E foi dos pés do extremo do Sporting que nasceu aquele que foi o momento mais aguardado da noite, pois o seu cruzamento foi direitinho para Cristiano Ronaldo, que apareceu de rompante na pequena área e bateu o guarda-redes Karl-Johan Johnsson. Era golo de Portugal mas, mais importante do que isso, era golo de CR7, que nas poucas vezes que havia tocado na bola já havia arrancado fortes aplausos... Que melhor início se poderia desejar neste regresso da equipa das quinas à Madeira?

Apesar do bom jogo dos campeões europeus, o certo é que os suecos foram sempre atrevidos, pois saíam de forma apoiada para o ataque quase sempre pelos pés de Sebastian Larsson e com Claessen a mostrar-se o mais perigoso jogador sueco... ele bem avisou.

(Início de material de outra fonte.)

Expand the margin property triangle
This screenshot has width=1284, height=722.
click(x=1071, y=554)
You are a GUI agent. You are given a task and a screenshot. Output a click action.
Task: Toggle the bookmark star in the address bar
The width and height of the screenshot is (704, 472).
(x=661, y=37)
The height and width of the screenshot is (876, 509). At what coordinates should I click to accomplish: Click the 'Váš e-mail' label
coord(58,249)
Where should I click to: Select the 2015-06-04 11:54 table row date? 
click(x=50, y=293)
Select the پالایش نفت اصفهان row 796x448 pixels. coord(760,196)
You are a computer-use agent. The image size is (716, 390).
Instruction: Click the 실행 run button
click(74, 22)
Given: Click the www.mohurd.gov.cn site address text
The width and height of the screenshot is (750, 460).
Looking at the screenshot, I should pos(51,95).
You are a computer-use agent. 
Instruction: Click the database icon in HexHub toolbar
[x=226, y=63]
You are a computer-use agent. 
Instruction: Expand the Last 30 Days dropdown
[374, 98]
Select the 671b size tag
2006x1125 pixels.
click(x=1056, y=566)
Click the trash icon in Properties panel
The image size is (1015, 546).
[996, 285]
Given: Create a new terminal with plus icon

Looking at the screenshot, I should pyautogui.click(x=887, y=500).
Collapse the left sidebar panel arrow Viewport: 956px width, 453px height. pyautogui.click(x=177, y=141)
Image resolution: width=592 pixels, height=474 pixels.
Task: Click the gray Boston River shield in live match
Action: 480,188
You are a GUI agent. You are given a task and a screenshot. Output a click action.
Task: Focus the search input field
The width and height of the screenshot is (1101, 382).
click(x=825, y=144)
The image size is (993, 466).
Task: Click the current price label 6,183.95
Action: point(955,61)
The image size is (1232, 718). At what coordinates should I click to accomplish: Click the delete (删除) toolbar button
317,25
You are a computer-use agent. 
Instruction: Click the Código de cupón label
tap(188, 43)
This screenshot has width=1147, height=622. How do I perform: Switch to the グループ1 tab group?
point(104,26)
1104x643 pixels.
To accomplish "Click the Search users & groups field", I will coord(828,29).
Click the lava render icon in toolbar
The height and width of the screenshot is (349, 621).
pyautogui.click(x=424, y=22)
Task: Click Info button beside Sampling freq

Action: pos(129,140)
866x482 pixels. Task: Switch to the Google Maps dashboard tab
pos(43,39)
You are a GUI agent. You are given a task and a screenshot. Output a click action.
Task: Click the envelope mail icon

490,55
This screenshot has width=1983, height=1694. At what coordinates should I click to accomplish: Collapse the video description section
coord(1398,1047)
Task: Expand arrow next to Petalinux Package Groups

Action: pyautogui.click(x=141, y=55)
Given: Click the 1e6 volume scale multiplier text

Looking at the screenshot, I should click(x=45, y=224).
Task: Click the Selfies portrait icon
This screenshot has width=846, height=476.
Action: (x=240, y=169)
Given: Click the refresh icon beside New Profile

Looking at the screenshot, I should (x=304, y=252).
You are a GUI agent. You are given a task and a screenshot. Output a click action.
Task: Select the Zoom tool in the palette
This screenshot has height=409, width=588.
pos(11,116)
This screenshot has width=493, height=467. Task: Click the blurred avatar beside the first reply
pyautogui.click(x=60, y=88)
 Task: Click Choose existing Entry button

Só que na primeira parte tudo correu bem à equipa das quinas. Marafona - guarda-redes do Sp. Braga que se estreou como internacional - foi resolvendo bem o trabalho que ia tendo e na frente os portugueses davam água pela barba aos suecos. E, aos 34 minutos, Ronaldo e Gelson construíram uma bela jogada, que culminou com o autogolo de Granqvist. O público madeirense ficou em êxtase com tão perfeito guião da festa.

Segunda parte desgarrada

Só que a segunda parte foi um contínuo decrescer de emoções e vibração, sobretudo porque Fernando Santos fez quatro substituições ao intervalo e a equipa ficou desligada e desgarrada. Logo aos 57 minutos, Claessen bateu pela primeira vez Marafona, que antes havia feito uma excelente defesa. No minuto seguinte ouviram-se os últimos aplausos nos Barreiros: Ronaldo, com o sentimento de dever cumprido, pois marcara na sua terra, era rendido por Quaresma.

Os suecos mandavam no jogo e adivinhava-se o pior. Claessen voltou a fazer das suas à entrada para o último quarto de hora e quando já se pensava que, do mal o menos, o jogo ia ficar empatado, surgiu o autogolo de João Cancelo. Um final triste de uma festa que chegou a parecer de sonho.